No pertenezco a la generación que protagonizó el movimiento de 1968. Pero sí soy uno de tantos mexicanos tocado por esa enorme corriente de renovación en contra de un gobierno y un partido autoritarios que tenían como enemigo principal a la democracia auténtica con su pluralidad inexcusable.
La ráfaga de la libertad y el valor civil rasgaron una cerrada atmósfera opresiva: “el yo supremo”, la celebración de una libertad inexistente, los intelectuales “comprometidos” y opacos, la policía rapaz y la sociedad, como bien dijo Rius, de “los agachados”. Mi generación recuerda toda esa mascarada con claridad y su inesperado cuestionamiento.

Siendo adolescente, caminé en la marcha del silencio el 13 de septiembre de 1968. Ese año y el largo proceso de conciencia social, que surgió sobre todo a partir del 2 de octubre, transformaron al país y le dieron, probablemente por primera vez en nuestra historia moderna, una solución política para conjurar el caudillismo y la farsa de una vida civil mentirosa.

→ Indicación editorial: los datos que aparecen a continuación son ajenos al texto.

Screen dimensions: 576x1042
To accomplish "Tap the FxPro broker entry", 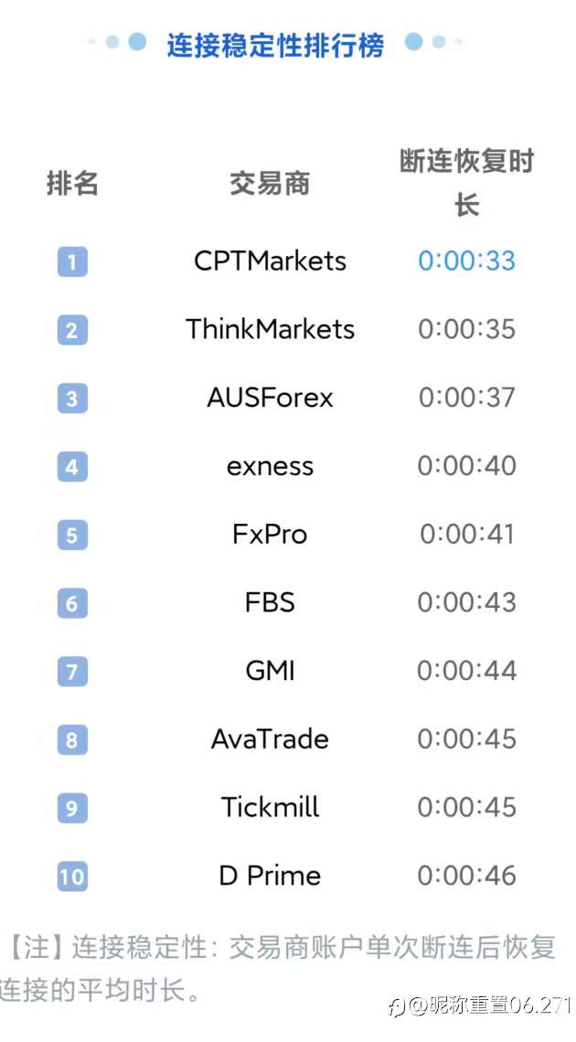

López Velarde ya había mostrado, de manera decidida y barroca —cuando nacían los gobiernos de la Revolución—, la superchería del héroe y la violencia. En sus notas periodísticas y en su hermoso, pero beligerante, poema La suave Patria, las denunció. Asimismo, tanto Samuel Ramos como Octavio Paz, habían desembozado la amabilidad embustera y la falsa tolerancia en sus famosos ensayos sobre el ser del mexicano; y Rulfo y Fuentes nos habían señalado la pervivencia arquetípica del cacique. El proceso de democratización de México tiene muchas caras y causas, pero la principal y la más importante en términos simbólicos corresponde al 68.
Ahora, el sueño de alcanzar una sociedad más justa basada en una democracia moderna ha quedado no sólo interrumpido, sino roto después del reciente asalto al poder judicial de la República Mexicana —ataque precedido por el secuestro y perversión del poder legislativo y de la odiosa sumisión del INE—. Todos los que vivimos en el régimen autoritario del PRI, recordamos la imposición permanente de una voluntad política casi sin ningún contrapeso. El único límite contra los delirios y excesos ideológicos del yo absoluto y del partido único era, para bien y para mal, la presencia inevitable de Estados Unidos.
Ya sabemos, desde el siglo pasado, que cada vez que la izquierda tradicional, utópica y mesiánica, toma el poder, acaba por convertirse —en un genuino enroque hegeliano— en lo que combatía: el amo tiránico y, muchas veces, el monstruo temible. Si defendía la libertad, la combate; si promovía huelgas, las frena; si exigía una prensa independiente, la denigra; si demandaba estructuras políticas autónomas, las suprime.
Cincuenta y cinco años de esfuerzo democrático han sido borrados y el espíritu libertario del 68, denigrado. Es comprensible que la izquierda radical no encuentre motivos de preocupación y de crítica. Pero los que lucharon de modo sincero por la democracia, ¿cómo pueden avalar un hecho tan ominoso?
Ahora, cada vez que escuchemos la cifra histórica, en los discursos oficiales de la izquierda reaccionaria, sonará vacía, ñoña, amañada, muerta.